Task prompt:
Leave out the pictures and output exactly the lines below from the one with "Open the Options menu" down to the one with "You are a GUI", both of them included.

Stored data entries
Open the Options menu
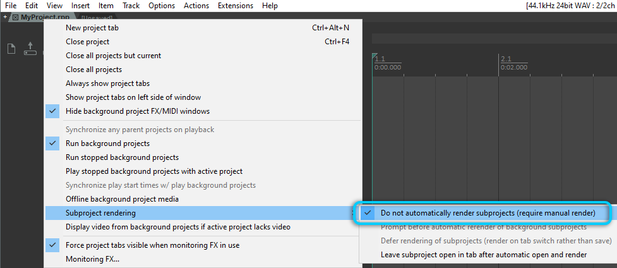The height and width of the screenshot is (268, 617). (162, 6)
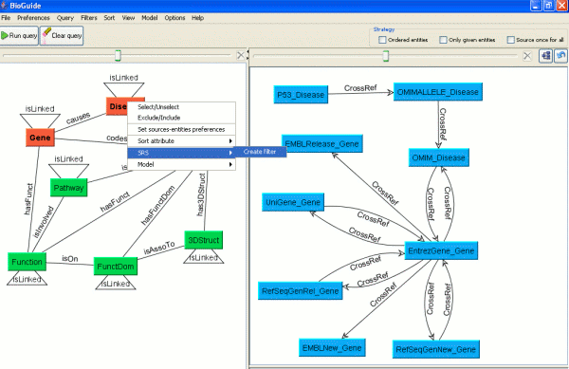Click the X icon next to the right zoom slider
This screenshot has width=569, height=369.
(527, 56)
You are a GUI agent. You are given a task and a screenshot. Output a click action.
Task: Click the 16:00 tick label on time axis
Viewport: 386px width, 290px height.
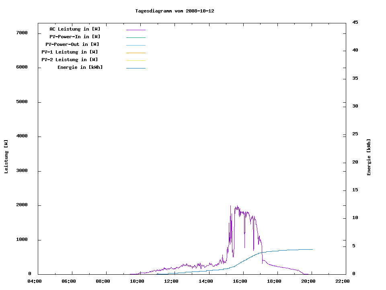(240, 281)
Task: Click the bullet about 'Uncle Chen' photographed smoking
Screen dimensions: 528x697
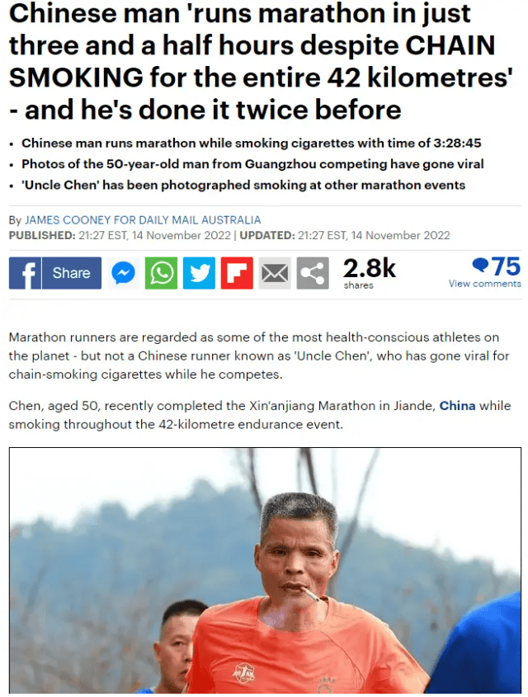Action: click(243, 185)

...

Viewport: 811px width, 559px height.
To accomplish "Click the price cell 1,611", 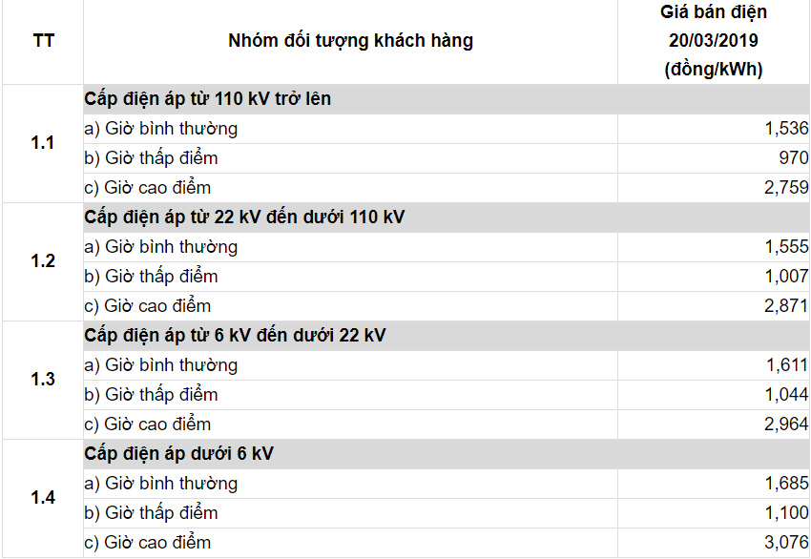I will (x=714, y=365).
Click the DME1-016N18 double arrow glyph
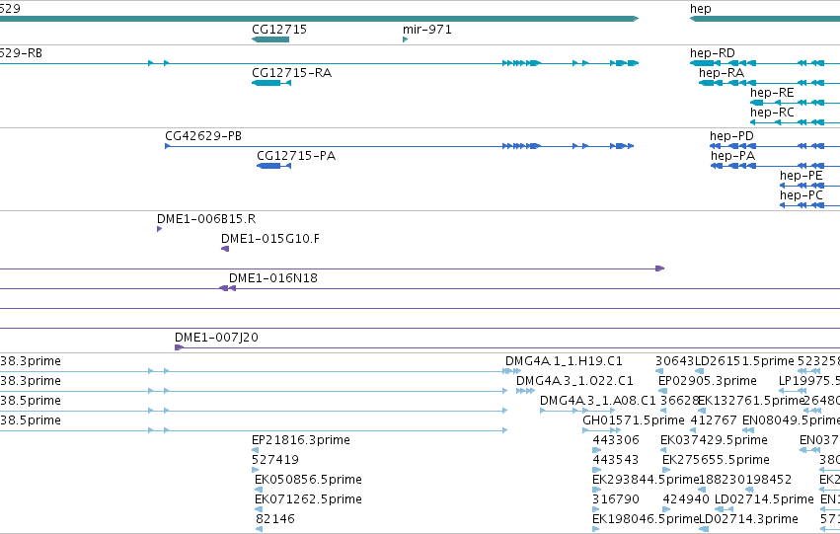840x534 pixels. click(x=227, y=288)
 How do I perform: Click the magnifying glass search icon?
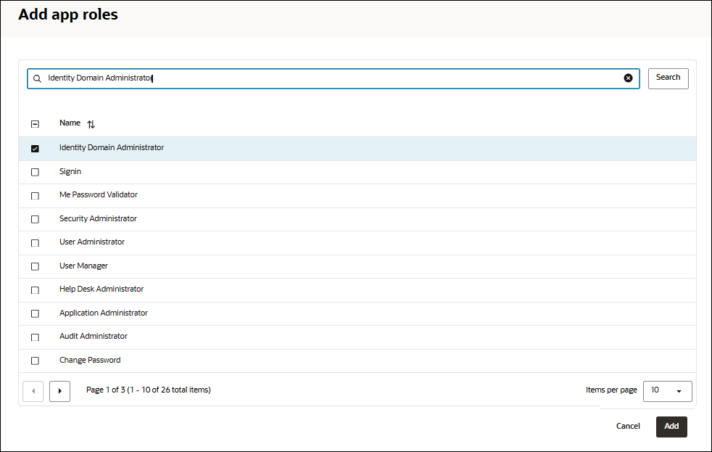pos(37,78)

Exercise output:
Open the Options menu
The height and width of the screenshot is (268, 617). (162, 6)
Click the X icon next to the right zoom slider
This screenshot has width=569, height=369.
(527, 56)
You are a GUI agent. You are given a task and a screenshot. Output a click action.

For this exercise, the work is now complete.